Study on the stereoselectivity of inositol 1,4,5-trisphosphate recognition sites of bovine adrenal cortex.

Abstract

Inositol 1,4,5-trisphosphate (InsP3) is an intracellular messenger generated from the hydrolysis of phosphatidylinositol 4,5-bisphosphate by phospholipase C in response to Ca(2+)-mobilizing stimuli. InsP3 interacts with a specific receptor responsible for the release of sequestered Ca2+ from an intracellular store. The purpose of the present study was to evaluate the relative affinities of the naturally occurring D-isomer of InsP3 and that of its L-stereoisomer for the InsP3 receptor and the InsP3 metabolizing enzymes from bovine adrenal cortex. The InsP3 receptor recognized D- and L-isomers with respective affinities of 4.8 nM and 7.3 microM. This high degree of selectivity was also reflected in the capacity of both isomers to mobilize Ca2+ from the microsomal preparation. The partially purified InsP3 kinase preparation was also able to discriminate between the two stereoisomers.
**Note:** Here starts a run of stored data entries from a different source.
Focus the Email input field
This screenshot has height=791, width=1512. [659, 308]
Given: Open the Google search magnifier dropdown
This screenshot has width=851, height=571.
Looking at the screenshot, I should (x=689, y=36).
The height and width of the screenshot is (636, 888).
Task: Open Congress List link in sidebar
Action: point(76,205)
The activity of the kinase was half-maximally inhibited in the presence of 11 microM L-InsP3, a value much higher than the Km of the kinase for D-InsP3 (0.4 microM). Both stereoisomers exhibited equipotent affinities (around 17 microM) for the particulate preparation of InsP3 phosphatase. The enzyme, however, appeared to hydrolyze L-InsP3 at a much slower rate. These results demonstrated that the different recognition sites for InsP3 were expressing distinct levels of stereoselectivity. This property, which is an important aspect of ligand-receptor interaction, could be exploited for the design of new selective drugs interfering with InsP3 action and metabolism.